* GIVEN INSTRUCTION *
Output every line of the following listing verbatim, altering nothing.

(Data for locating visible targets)
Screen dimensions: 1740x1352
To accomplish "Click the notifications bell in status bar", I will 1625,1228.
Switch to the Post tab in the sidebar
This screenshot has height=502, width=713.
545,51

* COMPLETED TASK *
Screen dimensions: 1740x1352
To accomplish "Click the notifications bell in status bar", I will 1625,1228.
Switch to the Post tab in the sidebar
This screenshot has height=502, width=713.
545,51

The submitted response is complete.